Ce judaïsme-là, celui du Talmud et de la halakha³, est le judaïsme historique, c’est-à-dire celui de l’Exil, qui a structuré l’existence juive pendant près de deux millénaires jusqu’à nos jours. Il s’est développé hors du pouvoir politique et en marge de la civilisation occidentale, dans une continuité textuelle et spirituelle, loin du christianisme et de la philosophie.
Mais l’Occident, au travers du christianisme, s’est nourri d’un autre judaïsme : celui du Temple et des prophètes, celui de l’Antiquité. Entre le judaïsme rabbinique et la civilisation occidentale, il n’y eut jamais de véritable échange d’idées ou d’influence réciproque. Le premier s’est développé dans la fidélité à la Loi et à la tradition orale, le second dans la quête d’un universalisme philosophique et théologique étranger à cette logique.

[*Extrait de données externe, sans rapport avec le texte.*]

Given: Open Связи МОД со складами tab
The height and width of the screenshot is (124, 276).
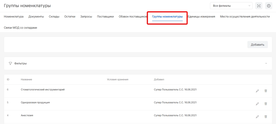Looking at the screenshot, I should pyautogui.click(x=20, y=27).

L’expression même de « civilisation judéo-chrétienne » est, à cet égard, un abus de langage : il n’existe pas de civilisation judéo-chrétienne, car le christianisme s’est constitué en se séparant du judaïsme, non en le prolongeant¹⁰. C’est pourquoi on ne peut voir dans Spinoza une passerelle entre ces mondes.
Spinoza n’est pas un héritier du judaïsme talmudique. Il n’en avait ni la connaissance ni les catégories. Dans toute son œuvre, et notamment dans le Traité théologico-politique, le Talmud n’apparaît pratiquement jamais. Ce silence n’est pas fortuit. Spinoza cite le texte hébraïque du Tanakh (c’est-à-dire la Bible hébraïque, ou Ancien Testament⁴) avec une précision remarquable, mais ne manifeste aucune familiarité avec la logique rabbinique ni avec le mode d’interprétation du Talmud. Il ne l’a probablement pas étudié, et ne devait en avoir qu’une connaissance limitée et indirecte, par imprégnation culturelle¹².

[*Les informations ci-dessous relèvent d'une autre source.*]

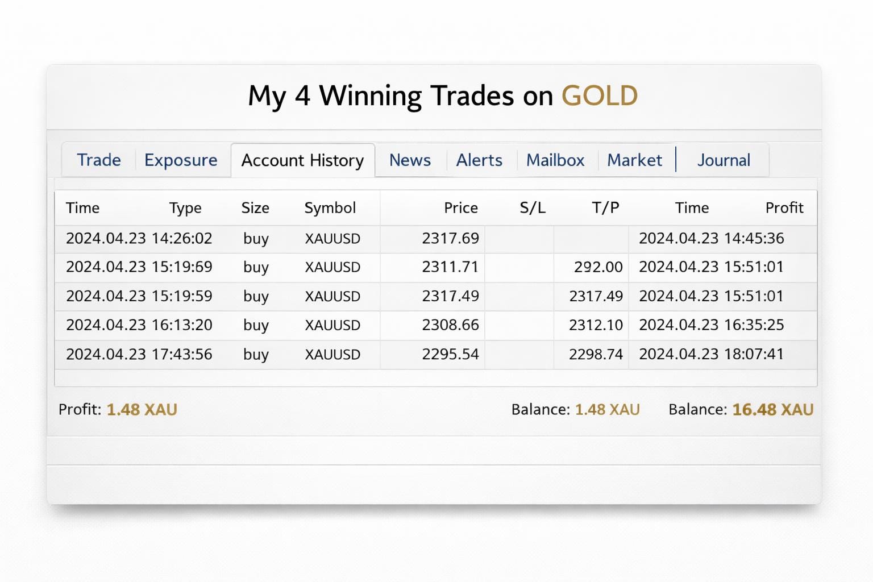This screenshot has width=873, height=582.
Task: Open the Mailbox tab
Action: coord(555,160)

L’éducation qu’il avait reçue dans la communauté d’Amsterdam portait essentiellement sur la Bible et sur la philosophie médiévale, pas sur la casuistique talmudique. Les Juifs portugais d’Amsterdam étaient bibliquement orientés plutôt que talmudiques : leur enseignement privilégiait l’Écriture et la langue hébraïque⁵. Ce qui domine alors dans son œuvre, c’est la maîtrise du texte biblique. Elle s’explique autant par son éducation initiale que par le milieu dans lequel il vécut après son excommunication¹³.

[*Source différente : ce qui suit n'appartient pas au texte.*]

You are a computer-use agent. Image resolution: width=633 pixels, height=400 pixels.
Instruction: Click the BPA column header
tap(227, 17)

L’Amsterdam du XVIIᵉ siècle appartenait à une République protestante où la lecture de la Bible constituait le cœur de la culture savante. La Réforme avait fait de l’Écriture — l’ensemble formé par l’Ancien et le Nouveau Testament — la référence suprême en matière de foi et de savoir religieux, au détriment de la tradition ecclésiastique⁶. Spinoza adopta les méthodes philologiques et critiques des humanistes protestants : analyse grammaticale, contextualisation historique, lecture rationnelle du texte⁷. Sa démarche s’inscrit dans cette tradition du libre examen plus que dans celle du commentaire rabbinique.
Spinoza traite ainsi le judaïsme exclusivement comme une loi révélée, non comme la religion talmudique vivante⁸. Son univers intellectuel est celui du Tanakh relu à la lumière de la raison, non celui du Talmud interprété dans la fidélité à la Révélation. Son silence à l’égard du corpus talmudique ne résulte pas d’un choix, mais d’une absence de contact avec ce monde. Il ne pouvait critiquer ce qu’il ne connaissait pas. En ce sens, Spinoza n’est pas un relais entre judaïsme et Occident, mais un penseur juif inscrit dans la culture occidentale. Son rapport au texte hébraïque est celui d’un humaniste formé dans un contexte protestant, pas celui d’un juif fidèle à la tradition rabbinique. Il rompt non seulement avec la foi, mais avec la forme même du judaïsme réel — celui du Talmud, de la Loi, du commentaire vivant. Il n’en procède pas ; il en sort. Spinoza n’a pas transmis le judaïsme à la modernité.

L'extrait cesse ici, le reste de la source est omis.